» **Your objective**:
In the article about Declan Coyle's book, how many children under the age of two did he bury in one 90-day period?

» **Text excerpt**:
The right response to life
Declan Coyle’s book dares us to be joyful and to respond to life’s setbacks with a positive attitude
Declan Coyle and with his wife, Annette, and three children.
Declan Coyle, a former Columban missionary, who is now a married father of three children including a nine-year-old boy with severe disabilities, has written a self-help book that challenges readers to dare to be positive.
The Green Platform provides the tools needed to make the cross over from the negative “red platform” to a place that is all about being in the moment and consciously choosing a response to life’s setbacks that has nothing to do with victimhood or blame.
Sixty-seven year old Coyle, who mentors sports and business people through his company, Andec Communications, admits that he had been “kind of against positive thinking. I felt it was an emerging aberration. I thought that we Irish are negative but at least we’re real. I didn’t quite get the positive thing.”
But now, after a sometimes tumultuous journey through life, Coyle says that “the single most revolutionary radical act we can commit in today’s world is to dare to be a joyful person, to dare to give children the idea that some adults are actually enjoying themselves.”
A turning point for Coyle was a crucial question that he was asked after returning from his missionary work. Coyle spent five years working in a slum in Zambales in the Philippines. There was an American naval base there.
Coyle says his parish had 16,000 prostitutes in it, selling sex to members of the Navy. He describes the slums he worked in as “horrific”. “The conditions were totally other than what I had expected. In one 90-day period, I buried 65 children under the age of two who had died from hunger-related diseases.”
Coyle learned to speak Chinese when he was sent to the missions in Taipei and Shinchu in Taiwan.
“The idea was that I would bring the good news to the poor. But it ended up that the people there were the ones who evangelised me. Even in their poverty, there was richness in these people.”
But it was when a Jesuit priest spoke to Coyle about his time in the Philippines that he was forced to change his world view. Coyle had done much work around justice in the Philippines, raising awareness and helping to set up co-operative credit unions and sewing machine projects.
Fr Denis Murphy congratulated him on his work but asked him if he was now a happier man or an angrier and bitter person.
“I said that without a doubt, I was angrier and bitter. Fr Denis said that before I go back, I should realise the last thing people in the slums need is another very serious bad-tempered man.
“He said that if I don’t bring joy, laughter and happiness to the people, whatever else I do doesn’t matter. That set me thinking.”

» **Information supplied**:
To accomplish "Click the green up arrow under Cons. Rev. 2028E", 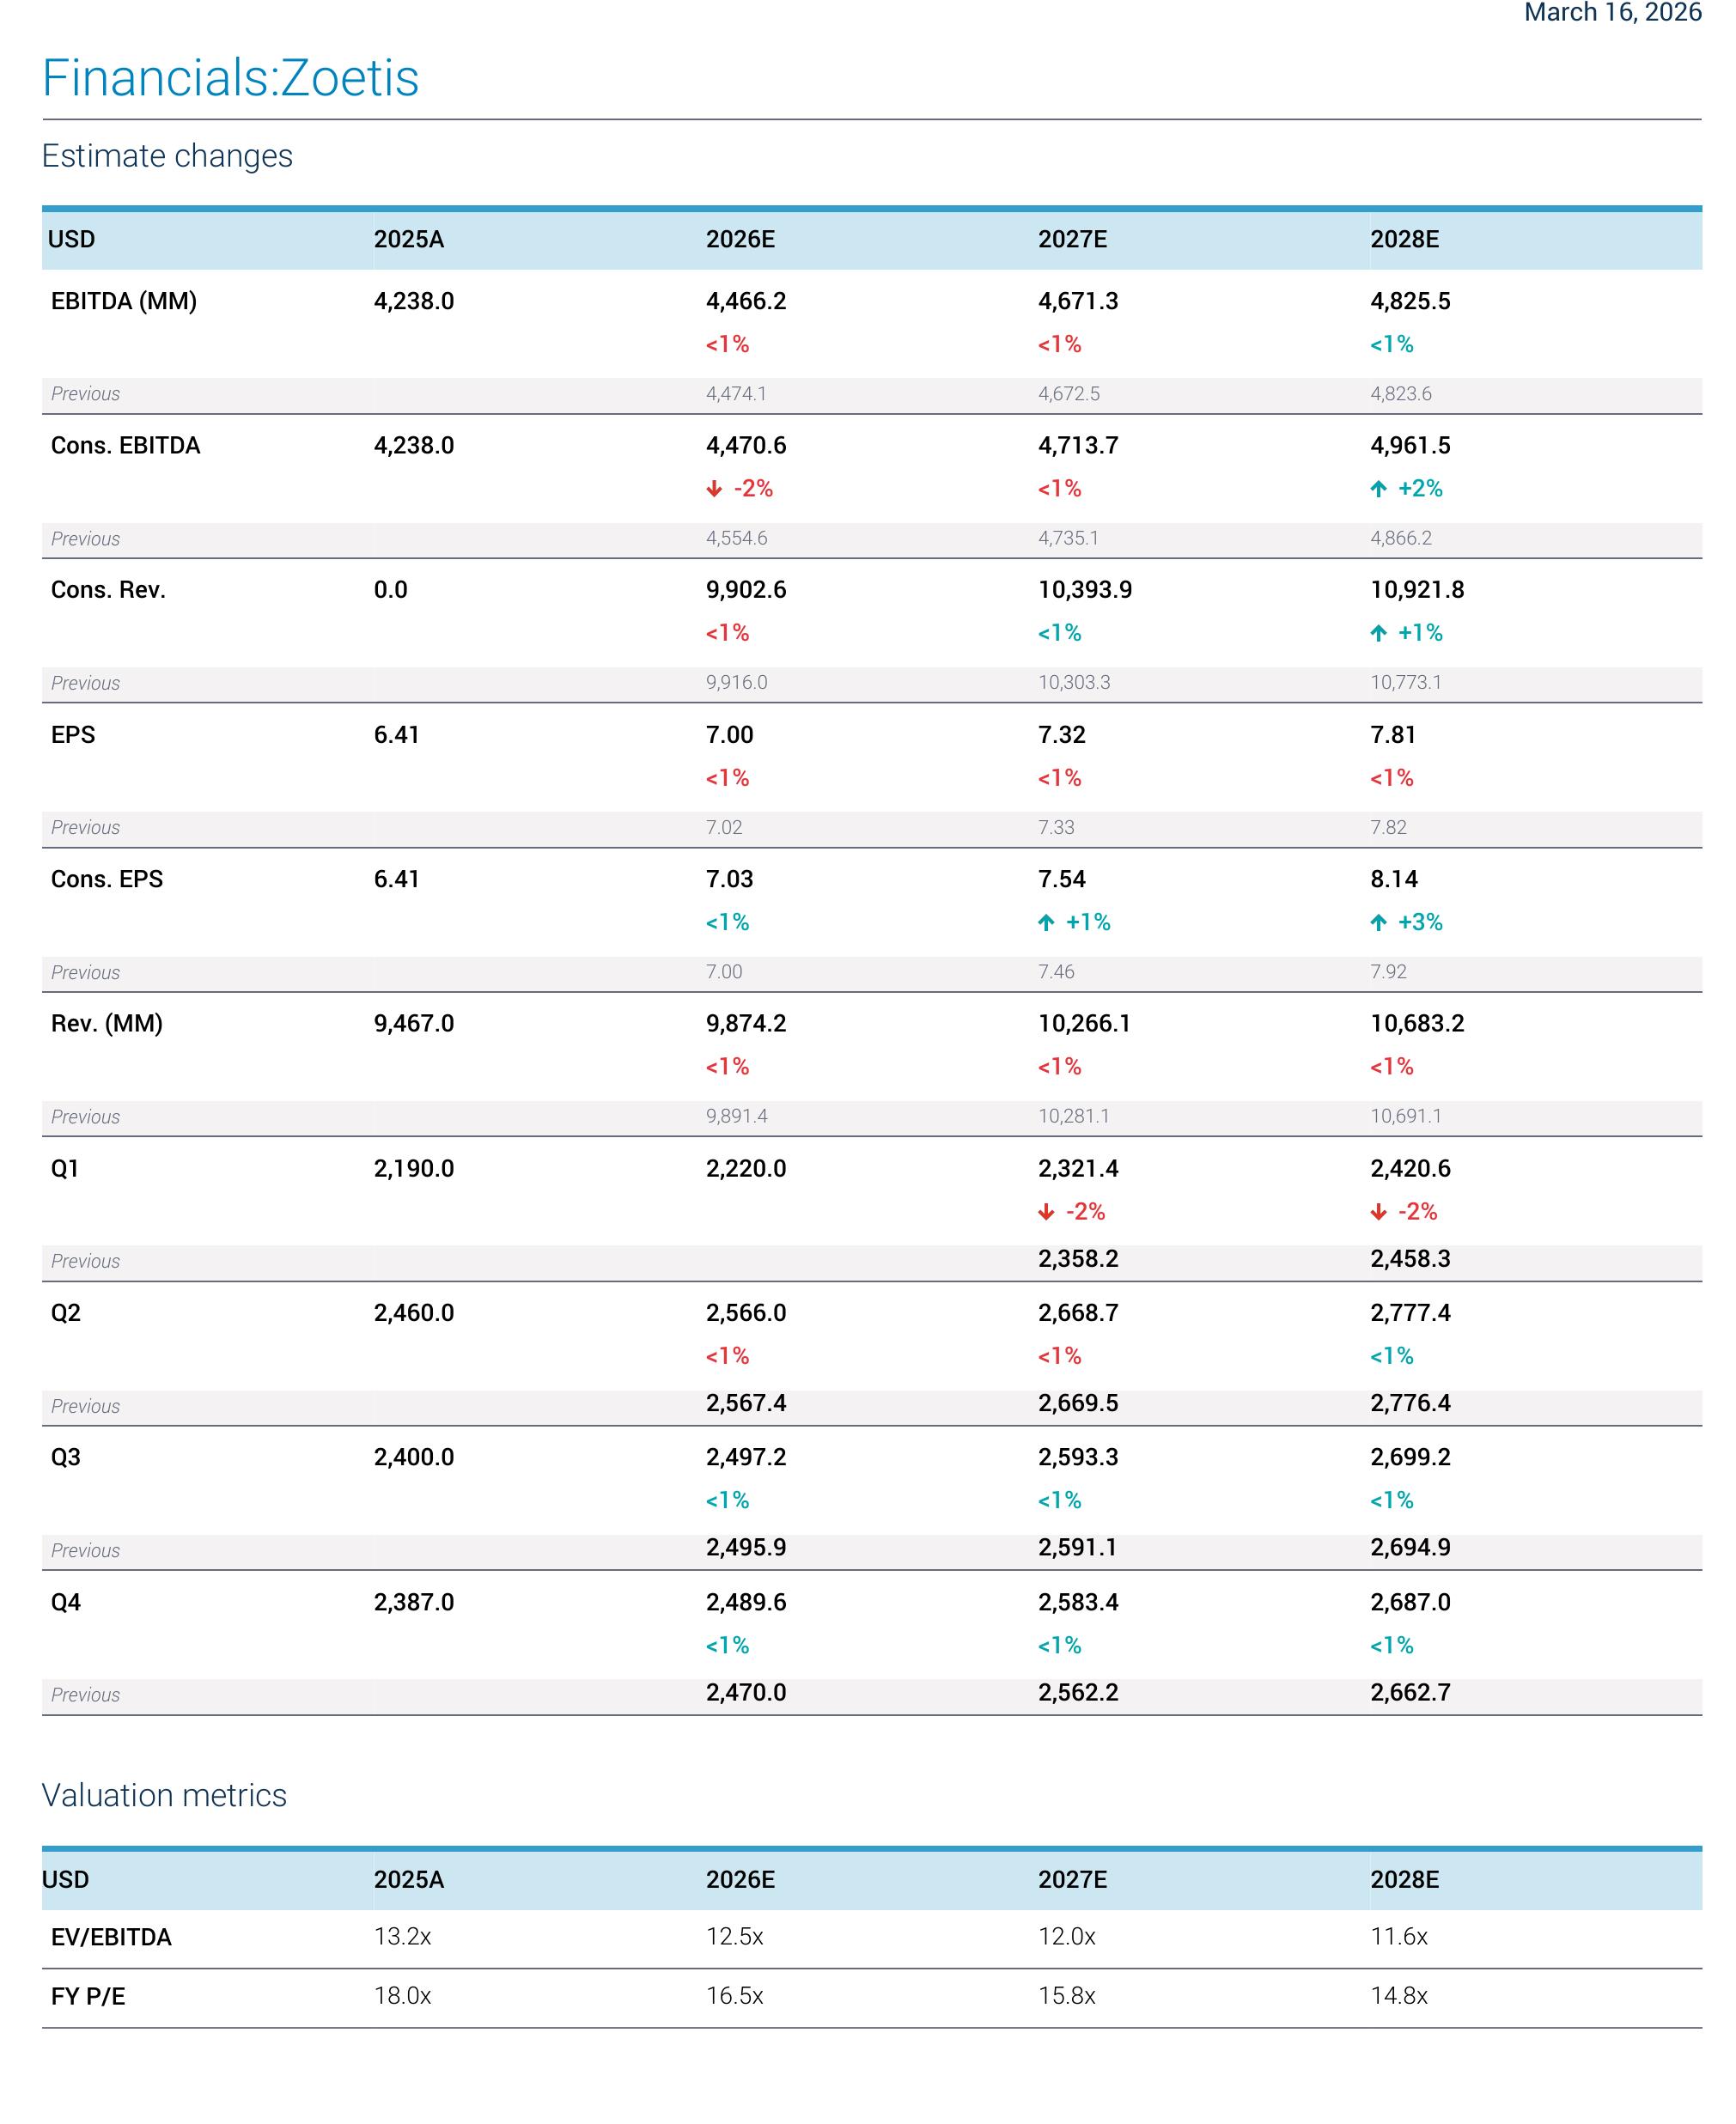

» **Response to this exercise**:
65